** Begin THE RECORDS **

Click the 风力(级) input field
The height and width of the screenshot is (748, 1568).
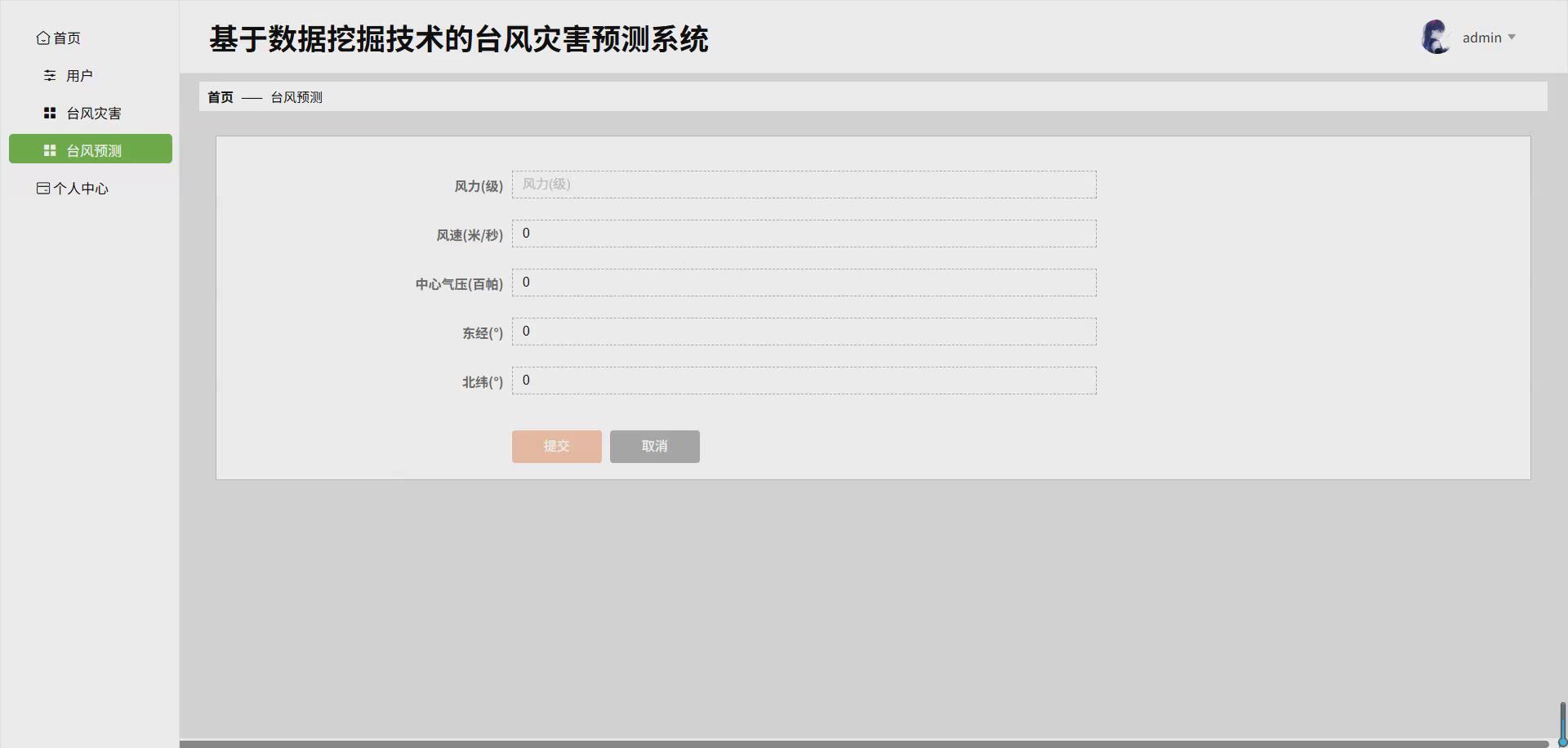(x=804, y=185)
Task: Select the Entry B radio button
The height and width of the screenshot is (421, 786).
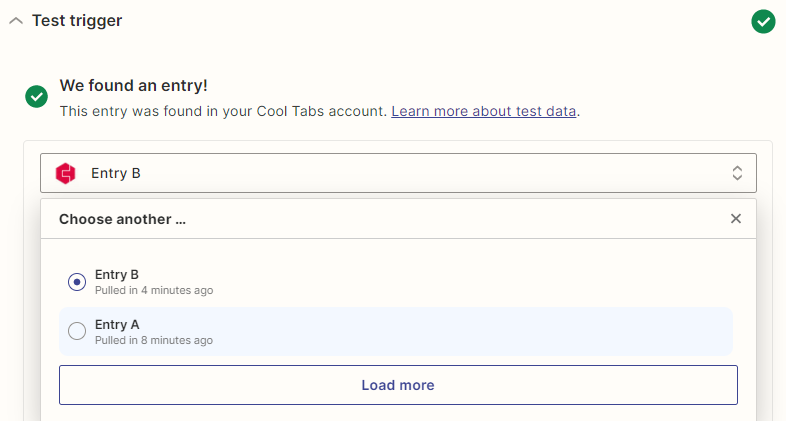Action: (77, 282)
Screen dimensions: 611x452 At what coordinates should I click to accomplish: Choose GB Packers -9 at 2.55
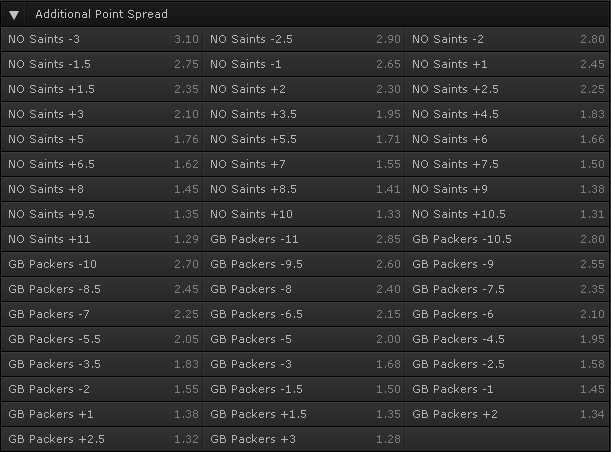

** End THE RECORDS **

■ TASK REQUIREMENTS:
Turn the items into a numbered list, starting at the line that contains "Task: Select the Entry B radio button" and going through the end of the items. Leave out blank lines and pictures.

■ SOLUTION TO THIS TASK:
1. Task: Select the Entry B radio button
2. The height and width of the screenshot is (421, 786).
3. Action: (77, 282)
4. Screen dimensions: 611x452 At what coordinates should I click to accomplish: Choose GB Packers -9 at 2.55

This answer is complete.